Scientific classification
- Kingdom: Plantae
- Clade: Tracheophytes
- Clade: Angiosperms
- Clade: Eudicots
- Order: Caryophyllales
- Family: Cactaceae
- Subfamily: Cactoideae
- Genus: Pediocactus
- Species: P. bradyi
- Binomial name: Pediocactus bradyi L.D.Benson
- Synonyms: Pediocactus simpsonii subsp. bradyi (L.D.Benson) Halda 1998; Puebloa bradyi (L.D.Benson) Doweld 1999; Toumeya bradyi (L.D.Benson) Earle 1963;

= Pediocactus bradyi =

- Genus: Pediocactus
- Species: bradyi
- Authority: L.D.Benson
- Conservation status: NT
- Synonyms: Pediocactus simpsonii subsp. bradyi , Puebloa bradyi , Toumeya bradyi

Endangered species of cactus

Pediocactus bradyi is a very rare species of cactus known by the common names Brady's pincushion cactus, Brady's hedgehog cactus, and Marble Canyon cactus. It is endemic to Arizona in the US, where it is restricted to Marble Canyon in Coconino County, though its exact distribution is not generally advertised due to poaching concerns. It is limited to a specific type of soil, it has a small distribution, and the species is threatened by a number of human activities. This has been a federally listed endangered species of the United States since 1979.

==Description==
This cactus is globose, tubercular, and usually solitary. It is up to about 6 centimeters tall by 5 wide. Each areole has some wool and several slightly curved yellowish to white spines up to half a centimeter long. There are occasionally one or two central spines which are darker in color. The cactus flowers in the early spring. The flower is up to roughly 2 centimeters long by 3 wide and has red or green-striped yellowish outer tepals and straw-colored inner tepals. The fruit is green ripening red-brown and about a centimeter long. The cactus shrinks and retracts under the ground during the dry season, making it very hard to find. The related cacti Pediocactus bradyi subsp. winkleri and Pediocactus bradyi subsp. despainii are included as subspecies.

==Subspecies==

| Image | Subspecies | Distribution |
|---|---|---|
|  | Pediocactus bradyi subsp. bradyi | N. Arizona. |
|  | Pediocactus bradyi subsp. despainii (S.L.Welsh & Goodrich) Hochstätter | Utah |
|  | Pediocactus bradyi subsp. winkleri (K.D.Heil) Hochstätter ex D.R.Hunt | Utah |

==Distribution and habitat==
Pediocactus bradyi is native to Coconino County, Arizona, where it thrives on level hills adorned with limestone gravel at altitudes ranging from 900 to 1300 meters. The cactus grows on sandstone and shale land originating from the Moenkopi Formation, a geologic formation. This rock is covered in chips and gravel of Kaibab limestone, forming the plant's substrate. It is not found in any other soil types. It grows alongside plants such as shadscale (Atriplex confertifolia), snakeweed (Gutierrezia sarothrae), and Mormon tea (Ephedra viridis). This plant is commonly found in the company of Sclerocactus parviflorus, Navajoa peeblesiana subsp. fickeiseniorum, Echinocactus polycephalus var. xeranthemoides, Echinocereus engelmannii var. variegatus, Opuntia nicholii, Opuntia basilaris, and various Yucca species.
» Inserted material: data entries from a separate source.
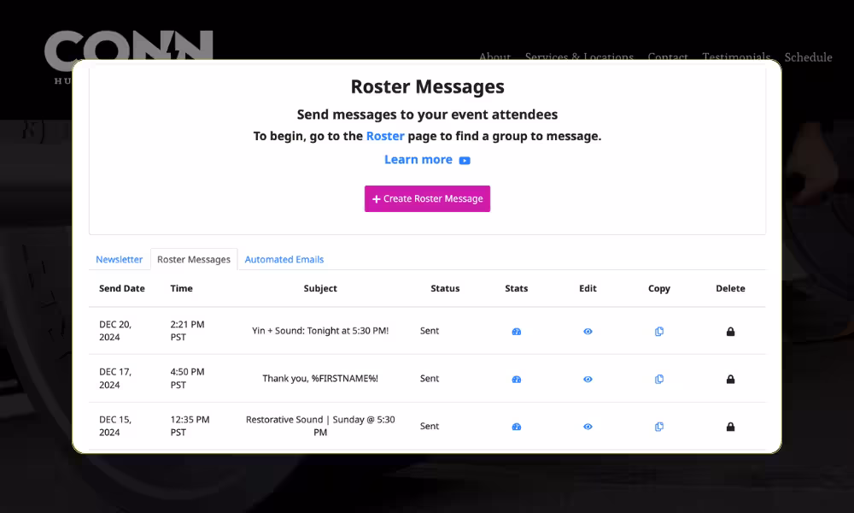The width and height of the screenshot is (854, 513).
Task: Select the Roster Messages tab
Action: click(194, 259)
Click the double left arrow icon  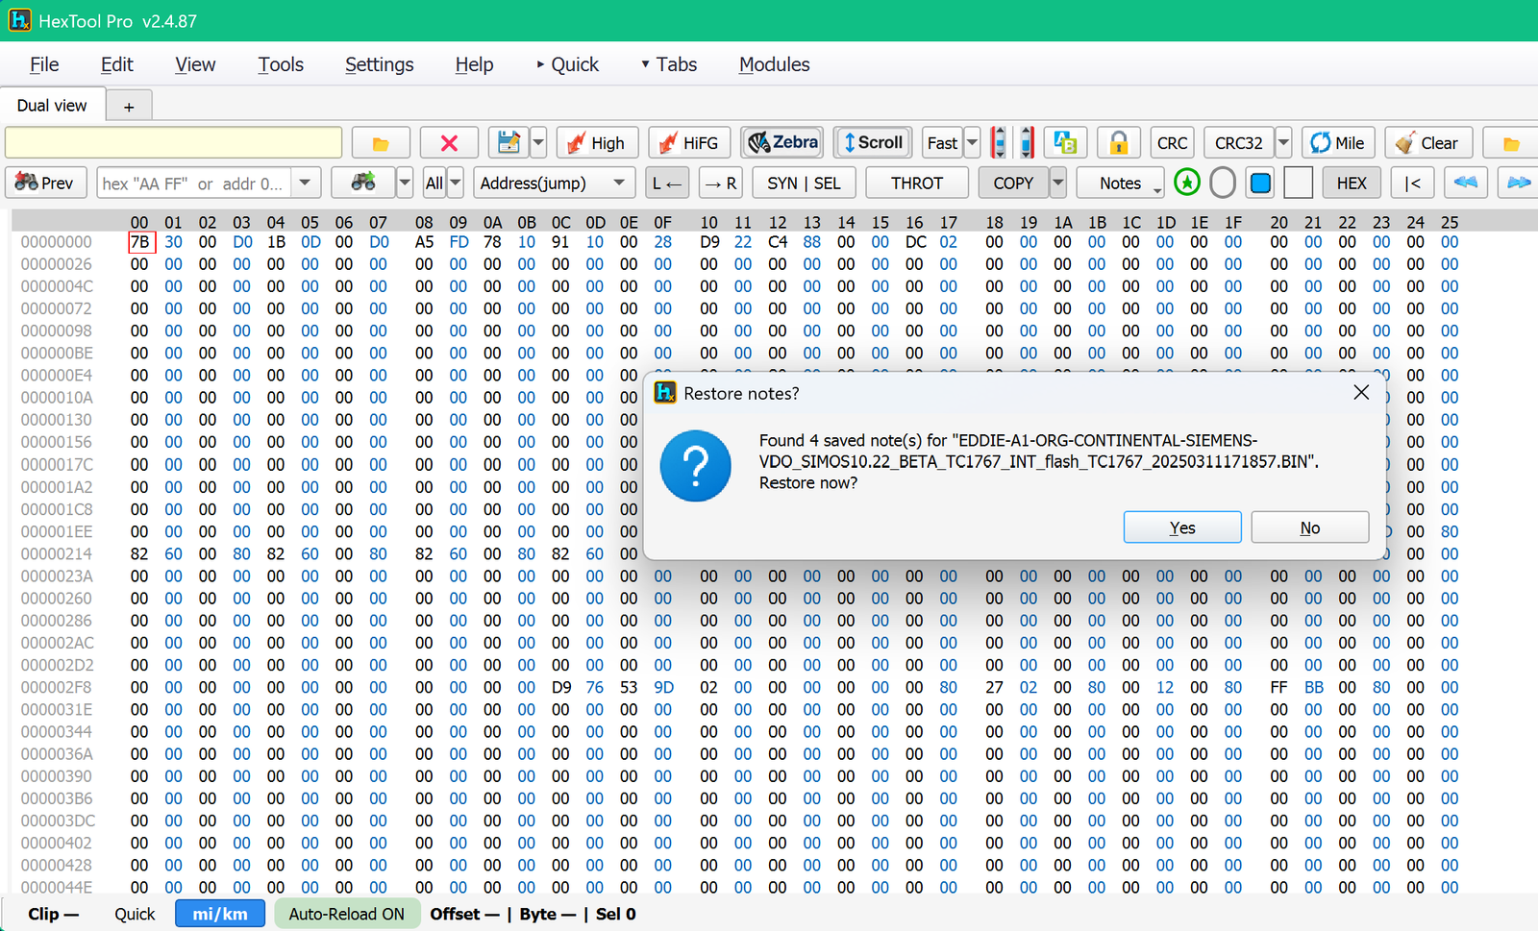tap(1466, 183)
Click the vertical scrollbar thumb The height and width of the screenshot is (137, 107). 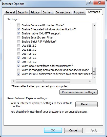[x=94, y=71]
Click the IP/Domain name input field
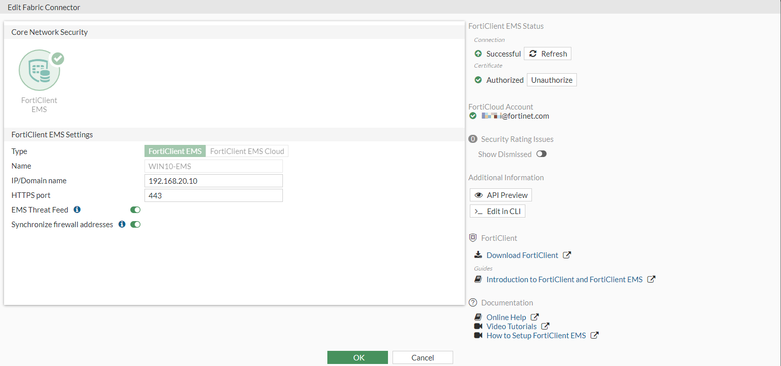Viewport: 781px width, 366px height. pos(213,180)
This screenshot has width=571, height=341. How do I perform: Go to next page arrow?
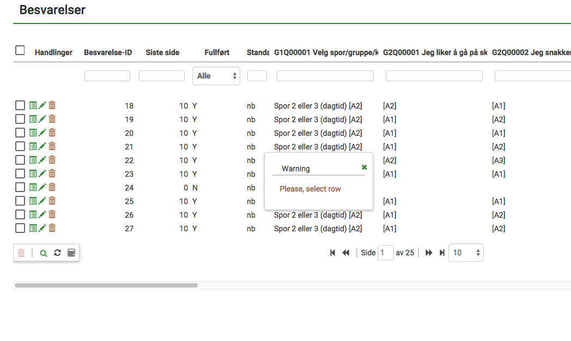point(429,253)
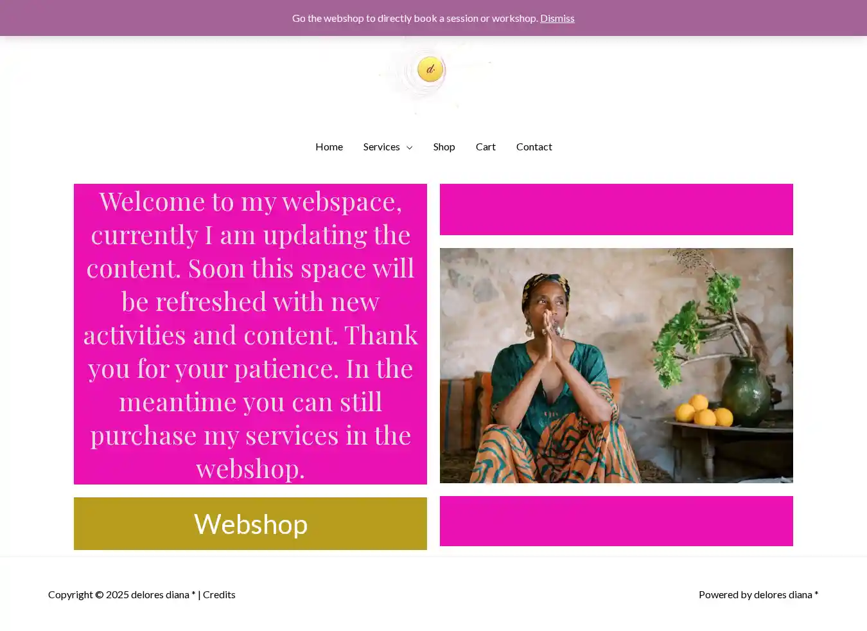Image resolution: width=867 pixels, height=631 pixels.
Task: Click the pink bar above the photo
Action: [x=617, y=209]
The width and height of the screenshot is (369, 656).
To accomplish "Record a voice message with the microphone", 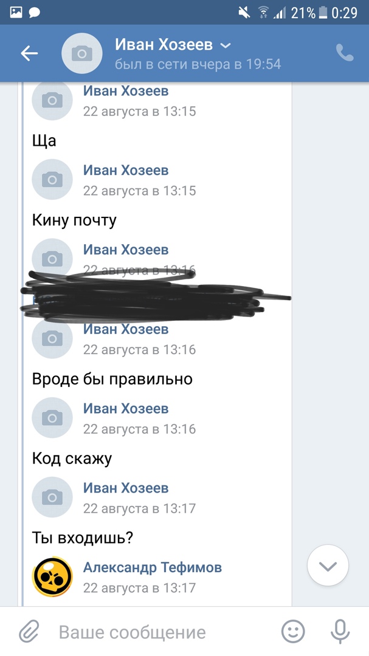I will (x=340, y=631).
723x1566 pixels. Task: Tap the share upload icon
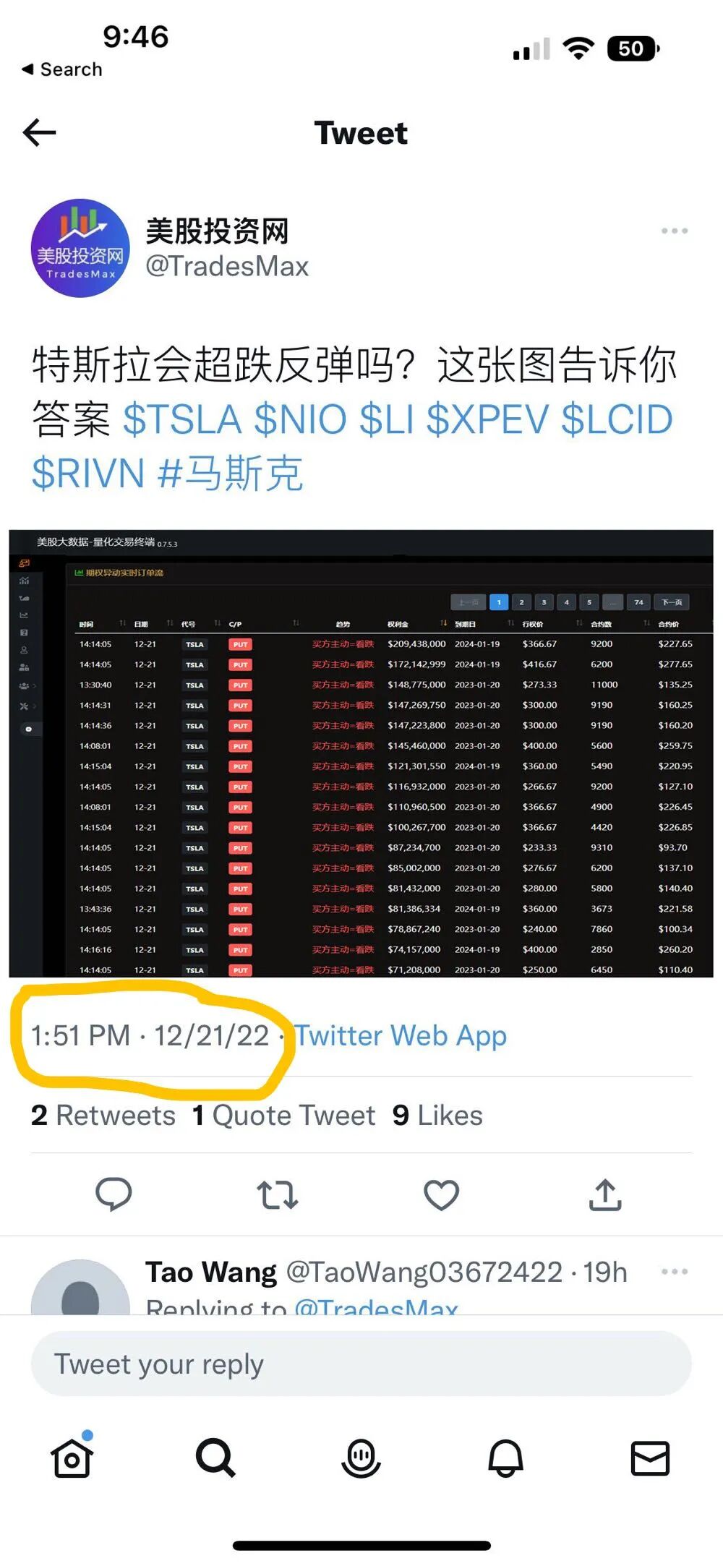point(605,1194)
This plant was listed as an endangered species because of many threats, including highway construction and maintenance, off-road vehicle use, cattle grazing, and poaching. Natural threats to the species include frost heaving. The small population size limited in distribution makes it vulnerable to extinction. It is also vulnerable to the effects of climate change, especially increased droughts.